++++ RECORDS FOR THE TASK ++++

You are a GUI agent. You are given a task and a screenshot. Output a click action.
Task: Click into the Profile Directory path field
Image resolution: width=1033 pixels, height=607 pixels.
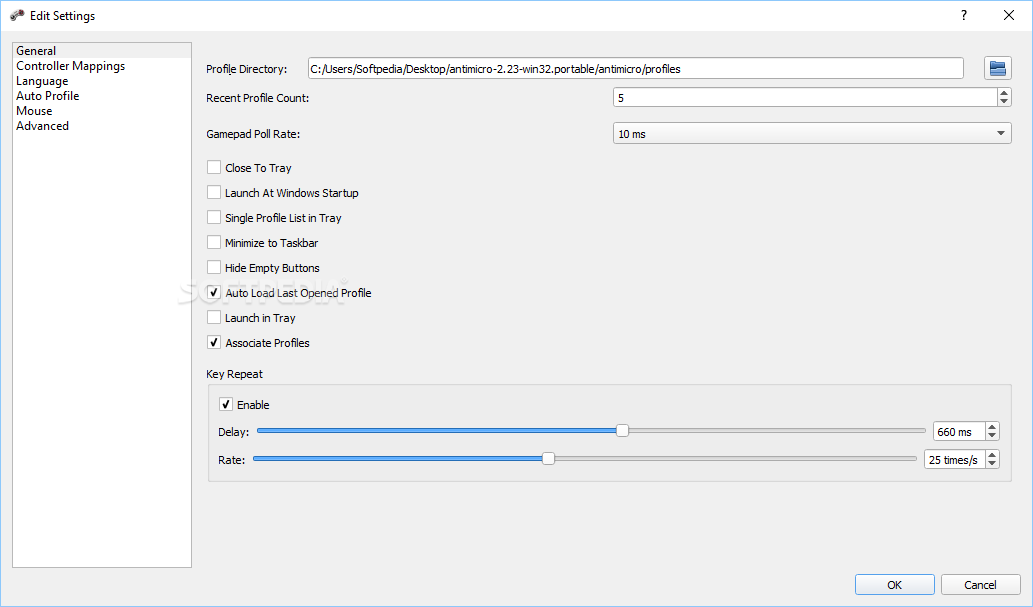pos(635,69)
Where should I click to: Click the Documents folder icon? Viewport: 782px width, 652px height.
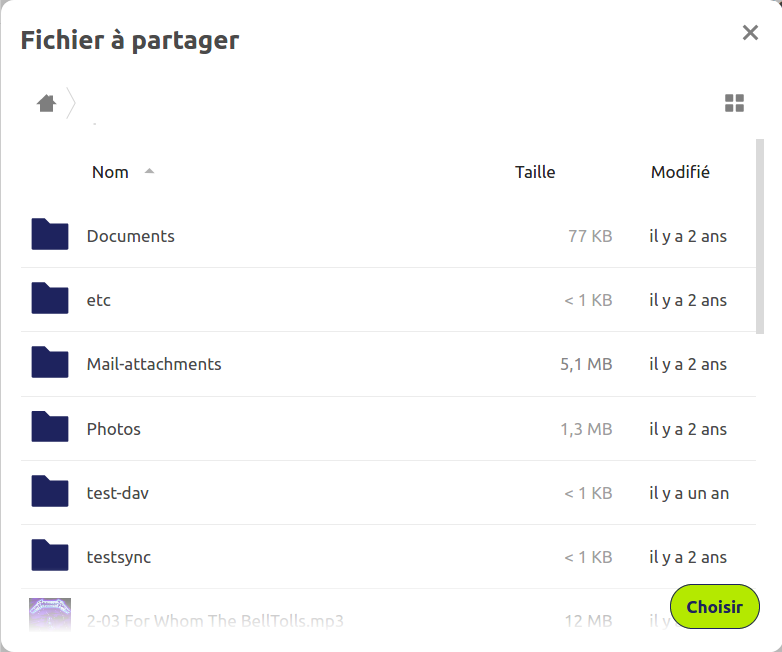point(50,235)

++++

→ ACTION ITEM:
Copy out every line of the data above, taking care to leave the pictures out.

→ OUTPUT OF THE EXERCISE:
You are a GUI agent. You are given a task and a screenshot. Output a click action.
Task: Click into the Profile Directory path field
Image resolution: width=1033 pixels, height=607 pixels.
pos(635,69)
Where should I click to: Click the Documents folder icon? Viewport: 782px width, 652px height.
point(50,235)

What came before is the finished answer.